2019-05-17 Thread Paul Allen
On Fri, 17 May 2019 at 19:42, Saeed Hubaishan  wrote:

>
> So opening_hours syntax must accept the other calendar systems.
>

Opening_hours syntax is complicated enough, without adding other calendar
systems.  It
is a compromise between human readability and computer parseability.  Some
would say it
is already too complicated, even though it doesn't handle some things that
some people
would like it to.

I think that you would have to come up with something like
opening_house:islamic or
something like that to segregate the two systems.

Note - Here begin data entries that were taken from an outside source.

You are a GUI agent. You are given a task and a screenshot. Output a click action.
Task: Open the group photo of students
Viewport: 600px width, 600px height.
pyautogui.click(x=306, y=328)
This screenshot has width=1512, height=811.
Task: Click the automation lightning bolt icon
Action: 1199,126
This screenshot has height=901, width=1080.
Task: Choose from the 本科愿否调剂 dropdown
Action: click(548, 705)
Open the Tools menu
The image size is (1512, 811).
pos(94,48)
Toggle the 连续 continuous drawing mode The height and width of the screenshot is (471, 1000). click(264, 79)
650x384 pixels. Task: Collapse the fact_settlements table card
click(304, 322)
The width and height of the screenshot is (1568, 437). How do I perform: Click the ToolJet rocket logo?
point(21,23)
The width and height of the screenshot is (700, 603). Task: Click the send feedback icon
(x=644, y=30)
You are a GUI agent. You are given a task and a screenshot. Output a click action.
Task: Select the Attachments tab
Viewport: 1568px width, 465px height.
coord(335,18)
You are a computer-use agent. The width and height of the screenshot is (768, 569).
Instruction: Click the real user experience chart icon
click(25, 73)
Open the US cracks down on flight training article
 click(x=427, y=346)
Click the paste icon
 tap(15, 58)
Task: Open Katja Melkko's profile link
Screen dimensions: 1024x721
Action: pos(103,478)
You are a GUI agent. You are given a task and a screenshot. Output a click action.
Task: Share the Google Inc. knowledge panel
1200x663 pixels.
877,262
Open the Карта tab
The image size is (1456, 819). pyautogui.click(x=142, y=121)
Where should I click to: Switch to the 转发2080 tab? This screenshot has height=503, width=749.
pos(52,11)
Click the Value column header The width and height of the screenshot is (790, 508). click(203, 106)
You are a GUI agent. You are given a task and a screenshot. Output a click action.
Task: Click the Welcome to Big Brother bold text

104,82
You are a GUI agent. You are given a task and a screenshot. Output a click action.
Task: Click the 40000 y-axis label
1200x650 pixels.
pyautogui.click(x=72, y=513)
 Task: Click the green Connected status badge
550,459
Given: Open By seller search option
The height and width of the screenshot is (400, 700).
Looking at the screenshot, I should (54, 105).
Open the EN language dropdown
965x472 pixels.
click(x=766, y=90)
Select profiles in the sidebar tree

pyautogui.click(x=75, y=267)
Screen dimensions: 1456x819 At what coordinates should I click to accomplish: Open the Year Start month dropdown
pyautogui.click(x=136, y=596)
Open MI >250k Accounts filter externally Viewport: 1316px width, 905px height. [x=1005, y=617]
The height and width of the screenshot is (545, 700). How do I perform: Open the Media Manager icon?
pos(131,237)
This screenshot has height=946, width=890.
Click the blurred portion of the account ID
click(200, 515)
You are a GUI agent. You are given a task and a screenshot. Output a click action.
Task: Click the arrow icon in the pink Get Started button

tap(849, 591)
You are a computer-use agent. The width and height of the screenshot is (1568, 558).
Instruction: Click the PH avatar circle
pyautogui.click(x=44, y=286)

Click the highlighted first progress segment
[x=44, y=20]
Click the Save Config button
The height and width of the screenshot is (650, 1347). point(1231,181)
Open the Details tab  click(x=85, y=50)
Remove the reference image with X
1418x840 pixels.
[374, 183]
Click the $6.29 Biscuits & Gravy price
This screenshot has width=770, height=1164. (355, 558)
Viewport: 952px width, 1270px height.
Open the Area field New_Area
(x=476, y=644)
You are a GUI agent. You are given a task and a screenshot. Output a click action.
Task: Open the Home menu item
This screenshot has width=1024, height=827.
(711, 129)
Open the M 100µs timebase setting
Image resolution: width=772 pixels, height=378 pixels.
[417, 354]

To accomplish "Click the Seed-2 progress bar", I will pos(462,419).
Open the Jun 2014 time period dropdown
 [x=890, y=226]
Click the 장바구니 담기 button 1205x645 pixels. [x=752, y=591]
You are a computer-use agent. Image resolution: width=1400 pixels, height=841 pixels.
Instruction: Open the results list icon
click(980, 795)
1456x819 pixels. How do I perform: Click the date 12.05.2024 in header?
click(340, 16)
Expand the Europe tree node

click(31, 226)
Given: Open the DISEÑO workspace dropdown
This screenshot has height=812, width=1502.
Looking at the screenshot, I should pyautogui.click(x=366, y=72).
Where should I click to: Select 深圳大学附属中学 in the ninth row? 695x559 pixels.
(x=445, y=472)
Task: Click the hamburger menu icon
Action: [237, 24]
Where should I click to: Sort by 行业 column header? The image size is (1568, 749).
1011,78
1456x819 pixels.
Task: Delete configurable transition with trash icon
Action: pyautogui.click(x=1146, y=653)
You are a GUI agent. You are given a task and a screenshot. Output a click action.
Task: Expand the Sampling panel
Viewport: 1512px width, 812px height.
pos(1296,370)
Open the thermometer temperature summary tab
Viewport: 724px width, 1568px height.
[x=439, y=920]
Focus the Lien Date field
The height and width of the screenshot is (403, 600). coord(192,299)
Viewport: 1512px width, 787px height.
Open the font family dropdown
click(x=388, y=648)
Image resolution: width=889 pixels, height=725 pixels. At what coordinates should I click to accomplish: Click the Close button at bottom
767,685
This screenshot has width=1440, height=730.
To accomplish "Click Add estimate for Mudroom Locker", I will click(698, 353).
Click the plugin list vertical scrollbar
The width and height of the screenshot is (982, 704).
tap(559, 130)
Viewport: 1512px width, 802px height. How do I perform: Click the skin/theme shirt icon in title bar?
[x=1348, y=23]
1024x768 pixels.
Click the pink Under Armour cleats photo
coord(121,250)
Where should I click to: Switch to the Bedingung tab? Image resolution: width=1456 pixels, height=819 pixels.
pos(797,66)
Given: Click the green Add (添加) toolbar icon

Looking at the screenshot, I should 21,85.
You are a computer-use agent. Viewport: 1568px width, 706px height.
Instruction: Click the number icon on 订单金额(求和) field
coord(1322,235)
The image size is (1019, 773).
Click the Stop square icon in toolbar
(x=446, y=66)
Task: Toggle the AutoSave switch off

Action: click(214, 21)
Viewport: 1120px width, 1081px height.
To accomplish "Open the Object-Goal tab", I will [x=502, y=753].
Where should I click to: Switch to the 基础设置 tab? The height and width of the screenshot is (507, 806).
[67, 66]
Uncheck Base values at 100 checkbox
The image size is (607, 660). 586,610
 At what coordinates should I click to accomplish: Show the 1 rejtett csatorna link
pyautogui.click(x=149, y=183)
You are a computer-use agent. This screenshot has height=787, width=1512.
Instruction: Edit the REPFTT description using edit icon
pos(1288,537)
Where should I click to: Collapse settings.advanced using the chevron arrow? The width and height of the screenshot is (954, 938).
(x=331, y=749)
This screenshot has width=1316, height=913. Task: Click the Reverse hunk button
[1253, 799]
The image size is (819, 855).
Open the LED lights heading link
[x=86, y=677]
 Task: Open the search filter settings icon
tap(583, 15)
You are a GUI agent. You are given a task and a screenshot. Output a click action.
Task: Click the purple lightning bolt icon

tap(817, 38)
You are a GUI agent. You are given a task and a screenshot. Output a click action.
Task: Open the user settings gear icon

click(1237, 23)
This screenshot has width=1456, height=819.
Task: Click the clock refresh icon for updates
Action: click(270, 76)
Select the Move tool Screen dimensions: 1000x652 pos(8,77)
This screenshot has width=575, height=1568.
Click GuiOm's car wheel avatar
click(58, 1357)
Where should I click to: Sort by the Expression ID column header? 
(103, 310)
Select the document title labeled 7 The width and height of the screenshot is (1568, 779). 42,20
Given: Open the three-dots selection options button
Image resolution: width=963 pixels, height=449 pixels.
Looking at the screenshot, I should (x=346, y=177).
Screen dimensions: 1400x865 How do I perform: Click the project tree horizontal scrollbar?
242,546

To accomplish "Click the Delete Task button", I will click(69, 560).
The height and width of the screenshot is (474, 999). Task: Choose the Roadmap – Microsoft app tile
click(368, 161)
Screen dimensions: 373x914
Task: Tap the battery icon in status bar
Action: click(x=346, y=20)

And that only handles dates.  Some Islamic countries use solar time rather
than a time offset
from UTC.  Worse, different Islamic countries have slightly different
definitions of solar time.
And then some places may use the solar time (defined one way) of a central
location whilst
others use the solar time (possibly defined a different way) locally: one
country might use
solar time in the capital city everywhere in the country whilst another
uses the local solar time.
You can probably get away with saying "12:00 means noon in this locality,
however they define
it" but maybe not.  "However the locals define it" is probably workable for
tourists, not so good
for people who want to phone an office on the other side of the country
before it closes.

It gets messy, but if you can come up with something that handles all the
possibilities,
that's great.  But please put it in opening_hours: whatever_we_call_it
rather than ordinary
opening_hours.  Because opening_hours is already messy enough.